The eccentricity amounts to the ratio of the slope $m$ of the $z$ coordinates of points in the plane as function of $x$, and the slope $1/\tan\alpha$ of the line obtained as intersection of the double cone and the $(x,z)$ plane. This ratio determines the shape of the conic section (see Figure 4.18).
For $\epsilon = 0$ the shape is a circle $R^2 = 1$.
For $\epsilon = 1$ the shape is a parabola described by $1 + 2 \, \epsilon \, \hat x = \hat y^2$.
For $0 < \epsilon < 1$ the shape is an ellipse described by \begin{align*} \frac{ 1+\epsilon^2 }{ 1-\epsilon^2 } = \hat y^2 + \left( 1-\epsilon^2 \right) \; \left( \hat x - \frac{\epsilon}{1-\epsilon^2} \right)^2 \end{align*}
For $1 < \epsilon$ the shape is a hyperbola described by \begin{align*} \hat y = \pm \sqrt{ \frac{ -1 }{ \epsilon^2 - 1 } + \left( \epsilon^2 - 1 \right) \; \left( \hat x + \frac{\epsilon}{\epsilon^2 - 1} \right)^2 } \end{align*}
qed

Problem 4.20: Keeping the Moon at a distance
Something goes wrong at the farewell party for the settlers of the new Moon colony Sleeping Beauty 1 such that an extremely annoyed evil fairy switches off gravity for the Moon. Luckily there also is a good fairy at the party. She cannot undo the curse but offers to strip all protons from all water-molecules in a bucket of water that you give to her, and hide them on Moon. The Coulomb attraction between electrons on Earth and protons on Moon can then undo the damage.
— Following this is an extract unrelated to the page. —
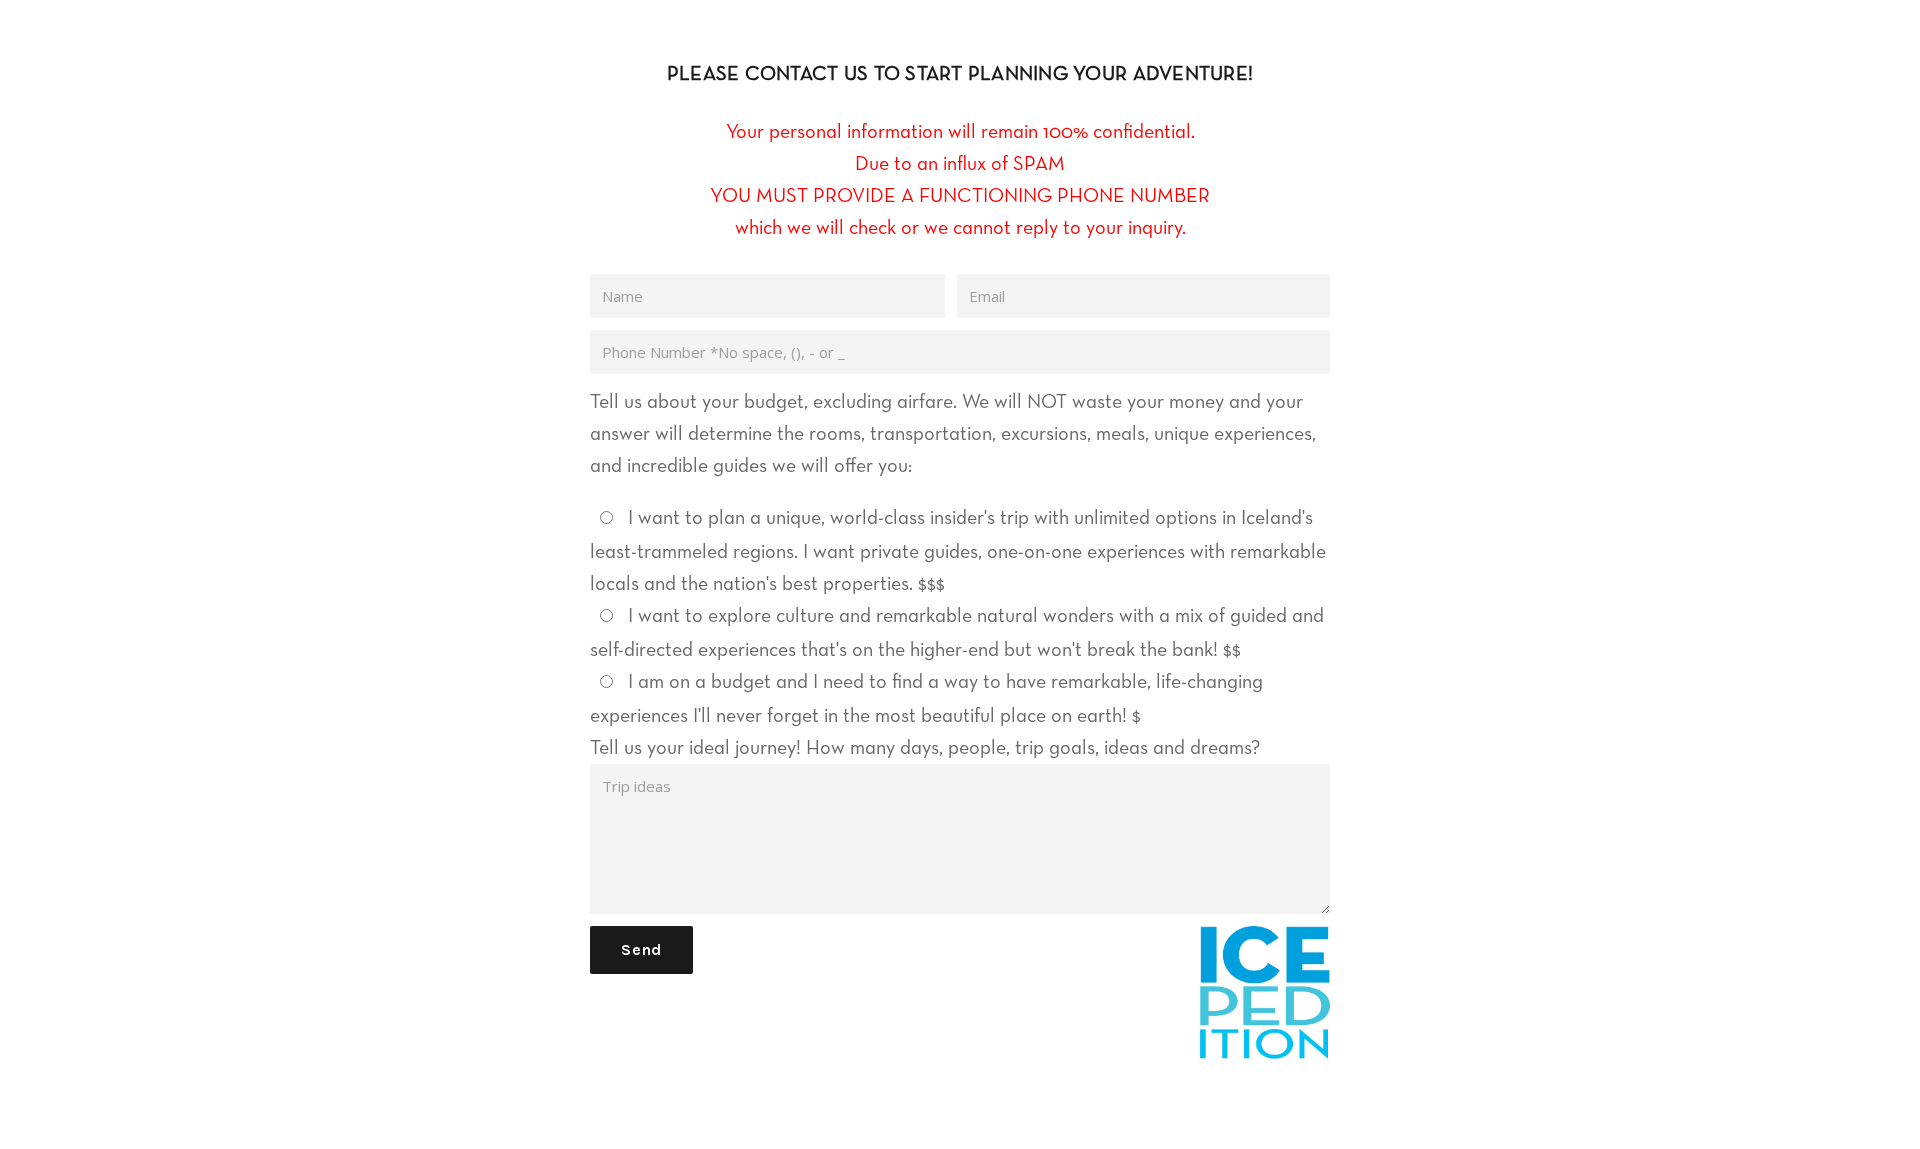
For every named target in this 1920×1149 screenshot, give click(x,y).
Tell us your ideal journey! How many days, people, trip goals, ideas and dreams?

1. How much water would you give to her?
2. What will happen to the Earth-Moon system when you are off by $20%$ by a factor of two, or even by an order of magnitude? Hint: The idea is that you discuss the motion for an initial condition where Earth and Moon are at their present position and move with their present velocity, while the gravitational force is changed by a the specified factor.

Problem 4.21: Mechanical similarity and dimensional analysis
We discuss here the relation between dimensional analysis, introduced in Section 1.2, and mechanical similarity, adopting the notations introduced in the beginning of section 4.8.

a) We consider a system with kinetic energy $T = \frac{1}{2} \, \sum_i m_i \, \dot{\mathbf q}_i^2$, and consider a potential that admits the following scaling \begin{align*} V' = \mu^\alpha \, \lambda^\beta \: V \end{align*} Show that the EOM are then invariant when one rescales time as \begin{align*} \tau = \mu^{(1-\alpha)/2} \, \lambda^{(2-\beta)/2} \end{align*}

b) Consider now two pendulums, $V=mgz$ with different masses and length of the pendulum arms. Which factors $\tau$, $\lambda$, and $\mu$ relate their trajectories? How will the periods of the pendulums thus be related to the ratio of the mass and the length of the arms? Which scaling do you expect based on a dimensional analysis?

c) What do you find for the according discussion of the periods of a mass subjected to a harmonic force, $V = k \, |\mathbf q|^2 / 2$?

d) Discuss the period of the trajectories in the Kepler problem, $V = mMG/|\mathbf q|$. In this case the dimensional analysis is tricky because the masses of the sun and of the planet appear in the problem. What does the similarity analysis reveal about the relevance of the mass of the planet for Kepler's third law?

Problem 4.22: Conic Sections
In the margin we show the shape of conic sections for different eccentricity $\epsilon$.

1. Show that all conic sections intersect the $\hat y$ axis at $\pm 1$.
2. Show that the conic sections intersect the $\hat x$ axis at $-1 / (\epsilon \pm 1)$. Where are these points located for different conic sections?
3. How does Equation 4.9.1 look like after introducing the dimensionless units adopted in Figure 4.15, Figure 4.16? Write down the solution of the EOM in dimensionless units.
4. Find an alternative choice of the length scale such that all trajectories intersect the $x$-axis at the potion $-1$, and prepare the corresponding plot of the trajectory shapes in the $(x,y)$-plane.